Marlin Steaks with Summer Salsa

For a nice change of pace, pick up some marlin steaks from our meat and seafood department, throw them
on the grill and serve with an easy homemade salsa. This is one of our favorites: Mix together two cobs of grilled corn, chopped chives, two chopped tomatoes (seeds removed), red wine vinegar and olive oil. Add salt and pepper to taste.

Check out these tips from our executive chef Michael Selby for perfect grilled seafood every time:

Prep your grill
Begin by scrubbing the entire surface of the grates with a thick wire brush. Give it a good five minutes, being sure to scrub the entire surface. Once the surface is clean, rub the grates with an oil soaked paper towel (don’t use extra virgin olive oil for this part as it will become bitter) until grill appears shiny. Wait for the black smoke to taper off, then repeat twice using a fresh towel each time. Typically the first layer of oil acts as a sealant over small uneven char particles on the grate. The second and third layers are when the “grate seasoning” takes place.

Prep the fish
Using a paper towel, dab the fish dry and brush with oil and seasoning. At all costs, avoid drenching the fillet with oil; this will only cause flare ups and bitter flavor. Place fish in refrigerator until show time.

Show Time
Remove fish from refrigerator and gently set (don’t sling the fish like a card dealer) on the hottest section of the grill. Carefully peel a corner of the fillet – if the fish shows any sign of sticking, let it be. Resist the urge to chisel!
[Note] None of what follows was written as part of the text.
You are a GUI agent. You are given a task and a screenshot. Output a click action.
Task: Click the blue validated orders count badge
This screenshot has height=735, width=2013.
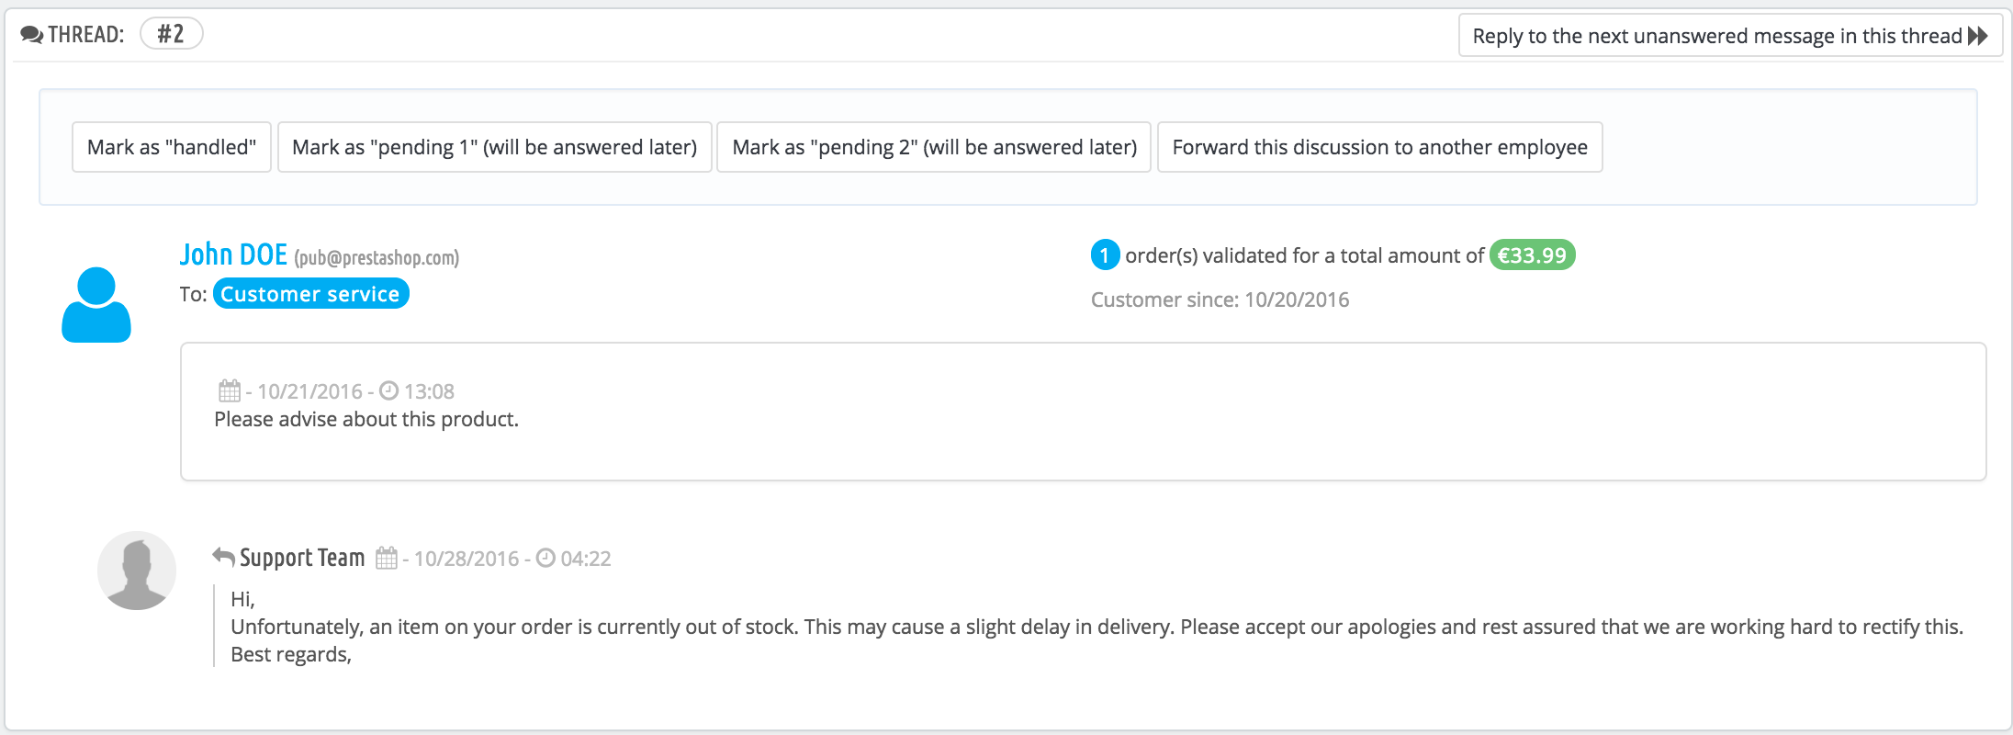(x=1105, y=255)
For those grilling fish of the thicker variety, such as tuna, salmon, marlin, lobster tail or scallops, proceed directly to what I like to call the “sear and beer” technique. This is when you start by placing the fish on the hottest section of the grill to sear those perfect grill marks. 3-6 minutes per side is recommended, depending on preference of doneness. Finish it off by moving the fish to either an upper rack or a swinging basket, turning the heat down 50% and enjoying a cold beer while the fish slowly roasts to the finish line.

Regardless of the cook time or type of fish, the end result should look shiny, free of char and feel like a perfectly ripened peach that’s slight firm to the touch.